** begin Input records **
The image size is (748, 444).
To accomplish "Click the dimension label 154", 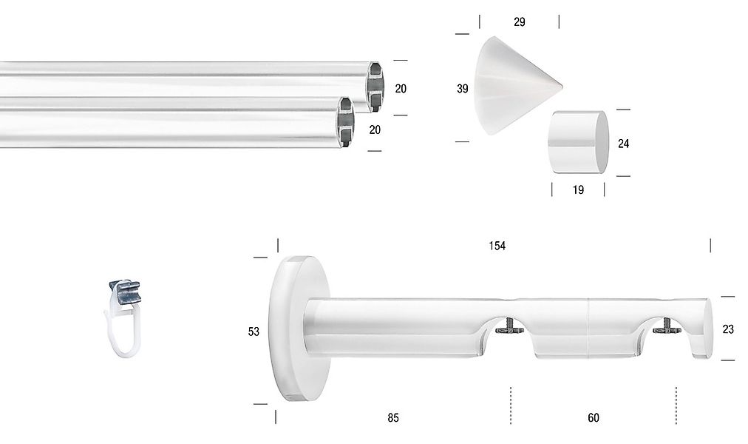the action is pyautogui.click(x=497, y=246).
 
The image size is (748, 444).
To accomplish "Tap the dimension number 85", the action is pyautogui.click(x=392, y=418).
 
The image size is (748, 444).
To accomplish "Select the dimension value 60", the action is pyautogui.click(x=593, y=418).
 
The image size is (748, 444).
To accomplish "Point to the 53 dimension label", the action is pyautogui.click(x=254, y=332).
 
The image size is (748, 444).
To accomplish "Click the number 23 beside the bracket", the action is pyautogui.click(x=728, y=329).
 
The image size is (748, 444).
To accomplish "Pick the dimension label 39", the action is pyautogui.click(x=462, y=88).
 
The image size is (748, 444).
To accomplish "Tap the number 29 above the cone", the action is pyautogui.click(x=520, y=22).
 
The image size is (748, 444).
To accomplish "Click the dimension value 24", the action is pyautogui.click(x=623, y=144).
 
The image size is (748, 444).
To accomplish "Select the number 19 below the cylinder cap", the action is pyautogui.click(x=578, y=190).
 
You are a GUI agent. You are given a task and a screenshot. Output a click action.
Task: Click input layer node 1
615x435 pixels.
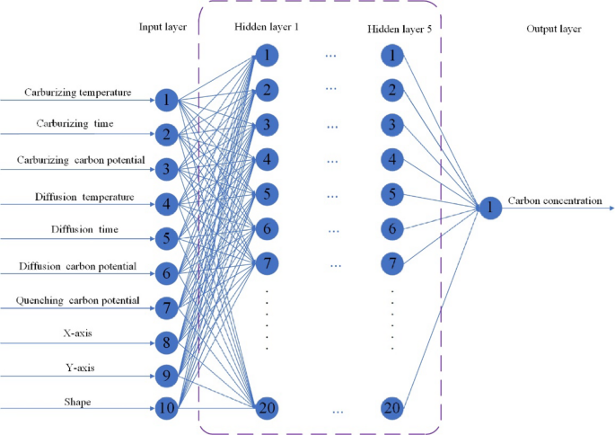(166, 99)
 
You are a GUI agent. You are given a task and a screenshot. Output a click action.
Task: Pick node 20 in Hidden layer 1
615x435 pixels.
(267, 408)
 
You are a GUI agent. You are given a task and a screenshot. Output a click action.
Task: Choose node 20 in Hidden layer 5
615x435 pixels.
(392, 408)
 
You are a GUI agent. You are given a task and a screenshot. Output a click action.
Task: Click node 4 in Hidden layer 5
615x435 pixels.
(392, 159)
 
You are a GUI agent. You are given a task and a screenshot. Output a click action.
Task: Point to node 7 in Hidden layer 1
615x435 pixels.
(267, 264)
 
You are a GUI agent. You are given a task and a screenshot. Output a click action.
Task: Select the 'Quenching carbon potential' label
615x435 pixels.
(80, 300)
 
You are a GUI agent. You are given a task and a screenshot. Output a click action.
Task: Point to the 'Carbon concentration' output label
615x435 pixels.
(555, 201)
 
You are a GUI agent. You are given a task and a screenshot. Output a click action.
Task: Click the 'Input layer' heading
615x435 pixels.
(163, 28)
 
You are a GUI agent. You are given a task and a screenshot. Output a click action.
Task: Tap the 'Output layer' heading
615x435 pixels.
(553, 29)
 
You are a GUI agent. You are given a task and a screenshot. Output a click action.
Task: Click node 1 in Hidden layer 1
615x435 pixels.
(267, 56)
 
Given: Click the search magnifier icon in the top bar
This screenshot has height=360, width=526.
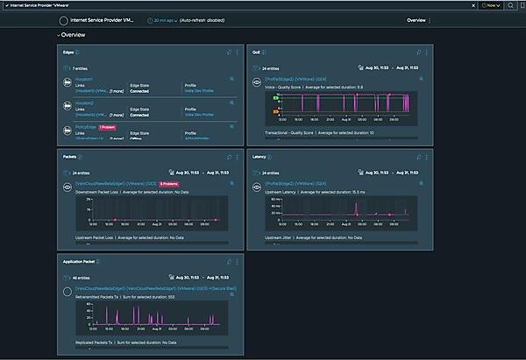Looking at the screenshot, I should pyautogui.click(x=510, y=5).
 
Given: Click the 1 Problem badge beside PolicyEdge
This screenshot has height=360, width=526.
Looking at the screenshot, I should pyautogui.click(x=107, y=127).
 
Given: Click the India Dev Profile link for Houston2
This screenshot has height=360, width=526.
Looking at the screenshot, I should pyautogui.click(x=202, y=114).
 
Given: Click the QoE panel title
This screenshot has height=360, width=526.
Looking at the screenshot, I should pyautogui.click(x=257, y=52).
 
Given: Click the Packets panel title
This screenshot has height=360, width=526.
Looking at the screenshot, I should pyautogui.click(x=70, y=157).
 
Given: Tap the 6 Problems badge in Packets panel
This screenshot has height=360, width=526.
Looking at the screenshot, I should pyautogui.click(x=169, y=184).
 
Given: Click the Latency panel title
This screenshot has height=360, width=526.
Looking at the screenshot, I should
** end Input records **
**Problem requirements**
List each line of the records that contains the word "heading", copying every such line in full.

**Final answer**
Task: Click the 'Input layer' heading
Task: Tap the 'Output layer' heading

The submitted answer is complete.